As one of the important media of moving images, the “Time” for a fully appreciation of works exhibited in this show is “293 Minutes”. In other words, this exhibition requires an 8-hour-long engagement. Of course, a quick tour of the works would save much time - only with the price of a lack of the whole picture. This is the “annoying” and subtle part about moving images. The understanding of a media work necessitates “time”, for there are countless seconds and minutes hiding behind...


 
First, “time” refers to the time authors spend, including a process of information selection such as shooting, editing and rendering, which is usually seen as the length of creation. Second, “time” means the duration of a media work, orrather, the limited time span in which a work documents or presents.

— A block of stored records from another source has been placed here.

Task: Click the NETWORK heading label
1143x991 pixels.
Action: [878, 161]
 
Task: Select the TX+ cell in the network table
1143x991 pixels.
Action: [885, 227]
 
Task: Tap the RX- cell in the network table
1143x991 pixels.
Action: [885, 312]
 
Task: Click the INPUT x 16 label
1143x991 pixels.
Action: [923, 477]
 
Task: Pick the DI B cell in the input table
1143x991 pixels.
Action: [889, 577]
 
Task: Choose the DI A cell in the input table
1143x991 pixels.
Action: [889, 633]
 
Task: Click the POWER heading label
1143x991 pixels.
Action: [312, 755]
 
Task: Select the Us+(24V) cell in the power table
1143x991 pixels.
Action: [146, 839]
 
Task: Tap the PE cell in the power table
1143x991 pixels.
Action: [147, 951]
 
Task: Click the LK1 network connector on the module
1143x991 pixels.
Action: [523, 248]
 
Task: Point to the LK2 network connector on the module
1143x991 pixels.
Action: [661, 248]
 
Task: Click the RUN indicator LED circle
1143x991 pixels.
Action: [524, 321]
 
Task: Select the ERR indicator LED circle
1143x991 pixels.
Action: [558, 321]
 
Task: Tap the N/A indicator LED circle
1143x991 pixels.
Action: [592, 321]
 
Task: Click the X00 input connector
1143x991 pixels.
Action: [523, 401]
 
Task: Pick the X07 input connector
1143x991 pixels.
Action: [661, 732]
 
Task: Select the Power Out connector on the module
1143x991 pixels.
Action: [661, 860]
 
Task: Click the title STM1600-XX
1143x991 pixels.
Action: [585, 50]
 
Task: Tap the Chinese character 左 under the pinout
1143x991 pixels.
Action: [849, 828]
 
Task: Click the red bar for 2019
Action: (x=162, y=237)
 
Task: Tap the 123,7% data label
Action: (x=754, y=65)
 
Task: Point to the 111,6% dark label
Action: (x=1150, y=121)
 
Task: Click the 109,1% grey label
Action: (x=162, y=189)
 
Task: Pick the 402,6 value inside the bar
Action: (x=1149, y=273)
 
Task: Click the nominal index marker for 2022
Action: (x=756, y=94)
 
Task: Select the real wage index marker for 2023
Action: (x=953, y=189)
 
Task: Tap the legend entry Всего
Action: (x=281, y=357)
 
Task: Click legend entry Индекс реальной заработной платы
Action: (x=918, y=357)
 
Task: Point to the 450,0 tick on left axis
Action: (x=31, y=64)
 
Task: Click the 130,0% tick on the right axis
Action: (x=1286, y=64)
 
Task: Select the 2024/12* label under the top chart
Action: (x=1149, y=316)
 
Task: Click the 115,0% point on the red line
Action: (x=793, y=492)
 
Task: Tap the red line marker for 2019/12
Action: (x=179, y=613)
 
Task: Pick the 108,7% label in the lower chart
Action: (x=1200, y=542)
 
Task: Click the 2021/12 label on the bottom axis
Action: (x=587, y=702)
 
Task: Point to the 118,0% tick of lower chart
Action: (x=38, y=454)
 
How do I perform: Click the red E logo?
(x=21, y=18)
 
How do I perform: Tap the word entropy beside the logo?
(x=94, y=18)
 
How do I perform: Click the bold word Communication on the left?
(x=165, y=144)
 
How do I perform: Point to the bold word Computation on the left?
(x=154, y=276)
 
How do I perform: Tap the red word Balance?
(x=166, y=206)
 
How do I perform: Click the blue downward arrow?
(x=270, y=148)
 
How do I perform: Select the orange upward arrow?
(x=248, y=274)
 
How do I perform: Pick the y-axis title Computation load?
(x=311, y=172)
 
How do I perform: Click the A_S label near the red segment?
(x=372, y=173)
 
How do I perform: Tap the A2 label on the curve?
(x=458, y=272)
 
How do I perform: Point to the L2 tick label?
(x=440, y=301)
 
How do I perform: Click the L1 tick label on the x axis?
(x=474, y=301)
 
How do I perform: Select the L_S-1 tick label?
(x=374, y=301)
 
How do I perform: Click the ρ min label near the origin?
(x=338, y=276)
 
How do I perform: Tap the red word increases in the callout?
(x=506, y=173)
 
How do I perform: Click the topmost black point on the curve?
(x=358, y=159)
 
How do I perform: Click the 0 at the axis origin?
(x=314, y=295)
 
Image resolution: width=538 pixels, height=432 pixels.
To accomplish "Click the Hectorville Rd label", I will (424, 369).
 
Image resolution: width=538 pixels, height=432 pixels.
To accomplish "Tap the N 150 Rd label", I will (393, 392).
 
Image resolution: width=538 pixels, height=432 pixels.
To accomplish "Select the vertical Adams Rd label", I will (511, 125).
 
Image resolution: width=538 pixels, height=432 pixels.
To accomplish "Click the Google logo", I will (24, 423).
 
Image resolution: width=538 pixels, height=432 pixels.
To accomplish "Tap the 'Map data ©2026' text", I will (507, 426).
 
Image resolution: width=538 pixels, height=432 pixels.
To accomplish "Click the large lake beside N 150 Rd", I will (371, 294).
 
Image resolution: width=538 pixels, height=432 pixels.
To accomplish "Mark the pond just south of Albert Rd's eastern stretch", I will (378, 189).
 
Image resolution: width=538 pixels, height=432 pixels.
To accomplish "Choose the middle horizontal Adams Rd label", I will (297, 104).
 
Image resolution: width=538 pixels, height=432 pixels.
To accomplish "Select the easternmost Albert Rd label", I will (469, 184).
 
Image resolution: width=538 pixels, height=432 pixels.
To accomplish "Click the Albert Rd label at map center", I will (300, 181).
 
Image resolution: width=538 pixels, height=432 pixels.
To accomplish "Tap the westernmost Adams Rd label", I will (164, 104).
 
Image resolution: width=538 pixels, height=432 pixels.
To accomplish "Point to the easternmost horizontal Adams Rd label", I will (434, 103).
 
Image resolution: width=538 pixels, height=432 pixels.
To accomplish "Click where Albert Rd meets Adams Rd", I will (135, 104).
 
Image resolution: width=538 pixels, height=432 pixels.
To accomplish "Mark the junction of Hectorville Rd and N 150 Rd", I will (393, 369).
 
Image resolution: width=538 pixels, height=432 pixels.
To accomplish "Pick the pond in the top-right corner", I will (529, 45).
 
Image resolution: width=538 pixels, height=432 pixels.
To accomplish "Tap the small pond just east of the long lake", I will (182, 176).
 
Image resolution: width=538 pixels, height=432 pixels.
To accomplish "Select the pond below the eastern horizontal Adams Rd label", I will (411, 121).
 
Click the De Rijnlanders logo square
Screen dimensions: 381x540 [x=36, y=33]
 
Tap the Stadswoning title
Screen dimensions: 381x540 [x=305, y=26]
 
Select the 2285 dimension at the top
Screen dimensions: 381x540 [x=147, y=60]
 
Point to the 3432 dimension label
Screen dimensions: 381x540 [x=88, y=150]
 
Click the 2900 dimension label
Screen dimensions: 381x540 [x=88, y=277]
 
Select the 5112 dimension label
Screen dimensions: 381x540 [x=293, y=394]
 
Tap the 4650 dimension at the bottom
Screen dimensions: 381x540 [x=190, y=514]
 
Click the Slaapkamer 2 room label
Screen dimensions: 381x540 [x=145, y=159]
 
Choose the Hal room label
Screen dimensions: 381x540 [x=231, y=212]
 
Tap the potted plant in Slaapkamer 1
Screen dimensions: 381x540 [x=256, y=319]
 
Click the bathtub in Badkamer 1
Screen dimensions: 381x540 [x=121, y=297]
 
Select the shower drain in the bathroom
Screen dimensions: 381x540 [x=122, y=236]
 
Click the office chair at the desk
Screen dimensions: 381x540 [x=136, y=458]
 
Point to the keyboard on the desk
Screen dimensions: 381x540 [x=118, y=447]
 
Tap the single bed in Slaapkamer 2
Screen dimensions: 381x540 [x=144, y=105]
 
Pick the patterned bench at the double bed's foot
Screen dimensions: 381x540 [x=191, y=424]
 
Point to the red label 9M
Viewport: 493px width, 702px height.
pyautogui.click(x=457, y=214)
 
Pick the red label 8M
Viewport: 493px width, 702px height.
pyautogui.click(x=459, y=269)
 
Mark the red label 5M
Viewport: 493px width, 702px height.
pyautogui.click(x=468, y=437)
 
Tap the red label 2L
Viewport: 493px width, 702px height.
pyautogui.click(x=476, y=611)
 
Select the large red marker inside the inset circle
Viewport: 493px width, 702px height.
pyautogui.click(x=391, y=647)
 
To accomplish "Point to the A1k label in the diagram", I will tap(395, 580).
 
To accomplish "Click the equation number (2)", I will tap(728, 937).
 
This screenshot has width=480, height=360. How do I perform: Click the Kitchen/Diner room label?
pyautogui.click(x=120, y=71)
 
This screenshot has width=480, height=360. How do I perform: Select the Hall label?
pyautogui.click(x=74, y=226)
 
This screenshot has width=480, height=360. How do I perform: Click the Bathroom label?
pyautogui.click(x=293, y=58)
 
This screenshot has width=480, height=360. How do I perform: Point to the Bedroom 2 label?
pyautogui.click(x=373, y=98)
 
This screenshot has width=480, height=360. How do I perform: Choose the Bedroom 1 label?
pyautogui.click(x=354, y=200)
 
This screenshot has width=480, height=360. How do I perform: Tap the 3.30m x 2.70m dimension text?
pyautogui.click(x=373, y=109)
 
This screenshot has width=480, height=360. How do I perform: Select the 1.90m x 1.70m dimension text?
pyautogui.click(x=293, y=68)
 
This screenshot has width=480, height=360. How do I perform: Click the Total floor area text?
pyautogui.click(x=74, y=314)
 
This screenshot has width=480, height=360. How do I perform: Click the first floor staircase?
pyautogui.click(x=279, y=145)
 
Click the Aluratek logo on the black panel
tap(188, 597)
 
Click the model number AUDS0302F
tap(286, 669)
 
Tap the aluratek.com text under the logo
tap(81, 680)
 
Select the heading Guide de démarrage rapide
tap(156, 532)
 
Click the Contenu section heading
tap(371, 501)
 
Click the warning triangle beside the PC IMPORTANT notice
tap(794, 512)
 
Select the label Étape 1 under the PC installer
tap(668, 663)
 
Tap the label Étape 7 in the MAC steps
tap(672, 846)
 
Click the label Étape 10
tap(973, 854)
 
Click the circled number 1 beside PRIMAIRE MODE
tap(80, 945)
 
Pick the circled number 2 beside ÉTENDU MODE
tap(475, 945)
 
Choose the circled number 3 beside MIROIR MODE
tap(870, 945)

Third, “time” points to different interpretation and viewing experiences may be caused due to overlap of changed times and environments.


 
All works shown in this exhibition are collected within a decade (2000-2010). Starting from 2000, the past decade saw the flourishing development of media art. The growing acceptance in circles allows its diversified development as well. Individuality of artists is enhanced, giving more freedom to imagination and generating new visions, symbols and opinions that have instilled into daily life. Keeping a proper distance from time, the retrospective “293 Minutes” not only records the changes occurred in China in the first decade of the 21st century, but also witnesses the growth to adolescence of contemporary Chinese video art, its exploration into multimedia, and its conceptualized an dexperimental pursuit. An outline of contemporary Chinese art in the ten years may be found via “293 Minutes”. But more importantly, the re-activation of these works permits a more dynamic “time” experience of the audiences and the works themselves.